INPUT RECORDS section start

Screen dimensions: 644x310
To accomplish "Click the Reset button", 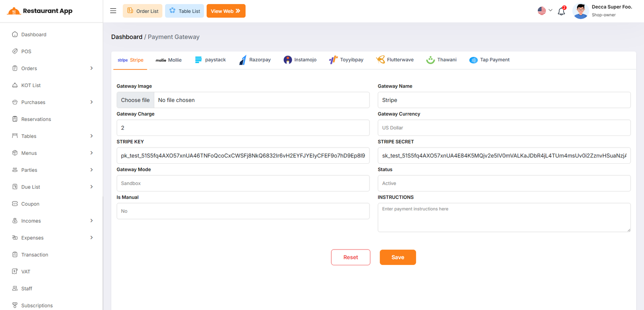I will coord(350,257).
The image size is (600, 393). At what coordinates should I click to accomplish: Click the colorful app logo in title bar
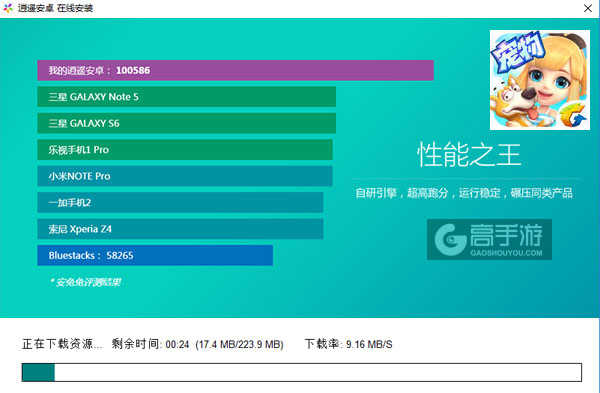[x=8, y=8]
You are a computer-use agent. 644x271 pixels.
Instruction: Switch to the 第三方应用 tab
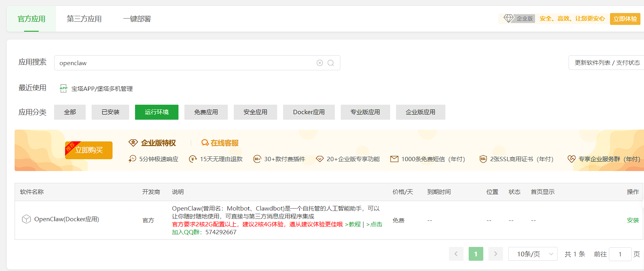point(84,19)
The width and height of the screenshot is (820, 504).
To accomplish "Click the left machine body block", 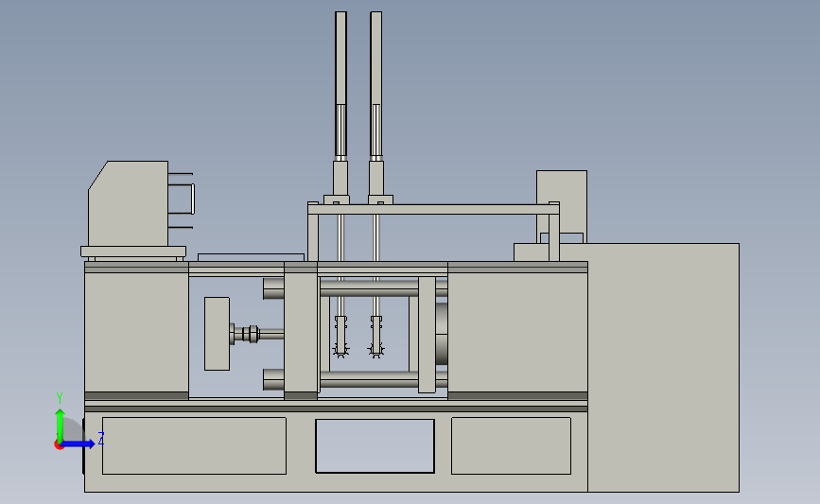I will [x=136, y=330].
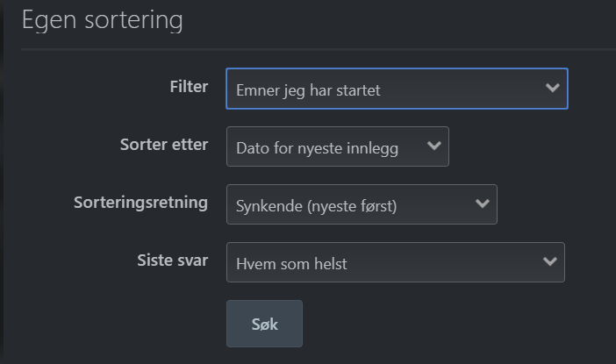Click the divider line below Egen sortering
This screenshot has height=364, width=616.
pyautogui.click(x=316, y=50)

INPUT RECORDS section end
INPUT RECORDS section start

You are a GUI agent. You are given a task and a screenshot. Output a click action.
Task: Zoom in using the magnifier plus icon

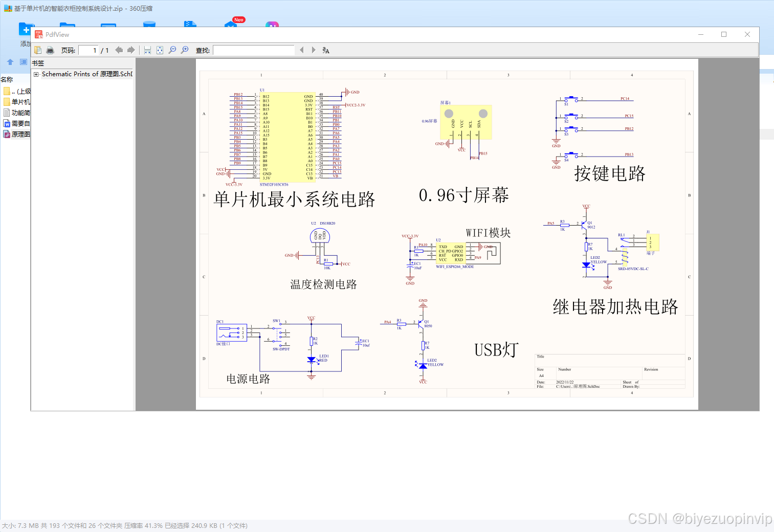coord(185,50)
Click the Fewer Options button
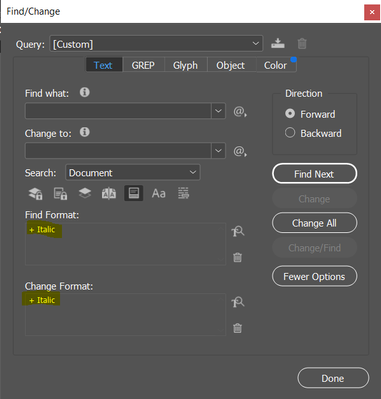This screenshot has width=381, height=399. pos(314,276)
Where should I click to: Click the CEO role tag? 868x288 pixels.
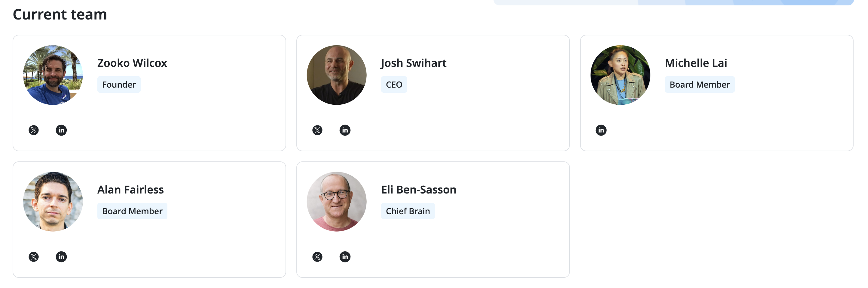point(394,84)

INPUT RECORDS section end

■ **ACTION ITEM**: What lines in the material above include "agent"? Copy every one of them.

■ **ANSWER SPACE**:
You are a computer-use agent. 644x271 pixels.
You are a GUI agent. You are given a task and a screenshot. Output a click action.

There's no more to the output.